Blair: "Dorota, your womb is of the utmost importance. If things get rough, I plan on renting it out."
Dorota: "[Charming broken English.]"
Blair: "Thanks for asking. Louis's sister Beatrice is picking Louis up in their jet at noon, to take him back to Monaco to celebrate the Feast of the Assumption."
I love the Assumption. I love how Anne and Mary brought back the Old Testament tradition of being so awesome that God's like, "Screw the velvet rope, you're coming in VIP." What a useless prize! If I heard I was going to be Assumpting, I would drive a motorcycle off a cliff like Chuck Bass, all Come at me, bro!
Doctor: "I am reputable."
Blair: "Then I have some questions for you about my maidservant's morning sickness. Having never had it, and certainly not because I'm having it now."
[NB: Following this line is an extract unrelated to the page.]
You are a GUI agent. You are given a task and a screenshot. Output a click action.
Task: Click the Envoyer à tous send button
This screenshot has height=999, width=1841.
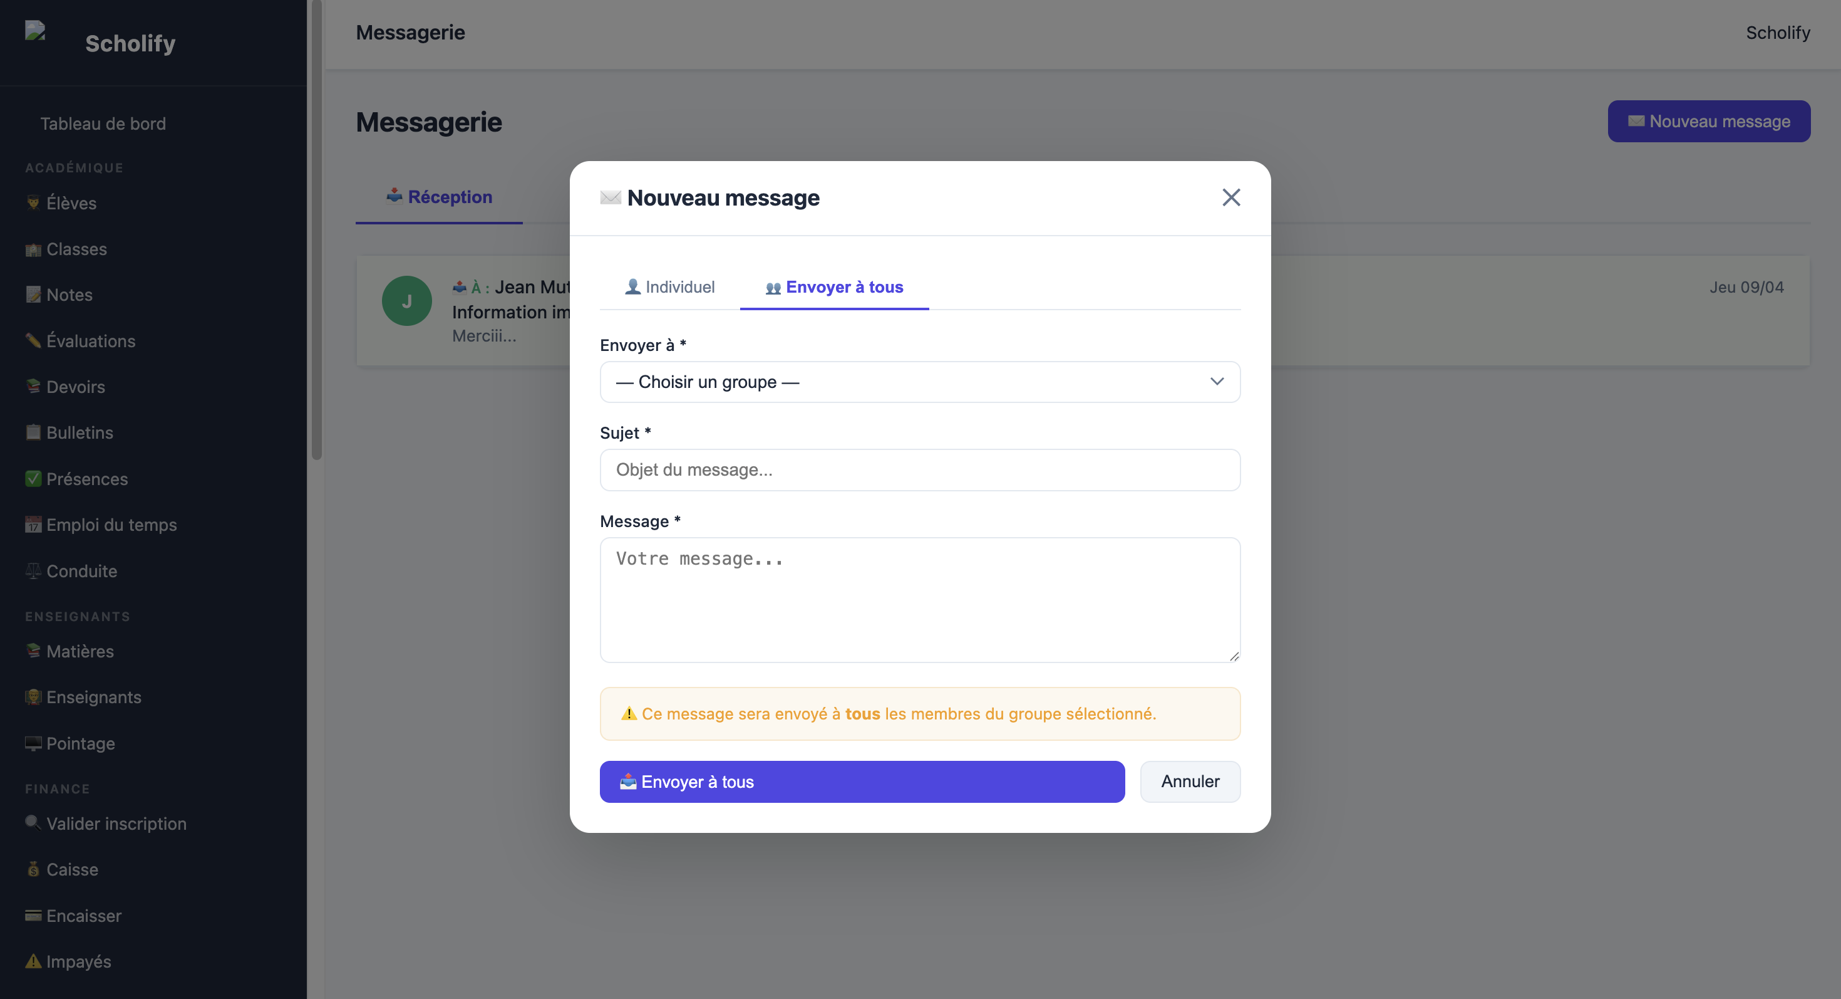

Doctor: "As a doctor on the Upper East Side, I am familiar with the burden of a servant's illnesses, and will happily discuss your questions as though Dorota is a Labrador Retriever."
Dorota (Is marginally more intelligent than a Labrador Retriever, making this comparison unfair and more than a little classist.)
Blair, verbatim: "And what about breast sensitivity? ...You see, she practically screams when anyone touches them. I can hear her all the way from Queens!"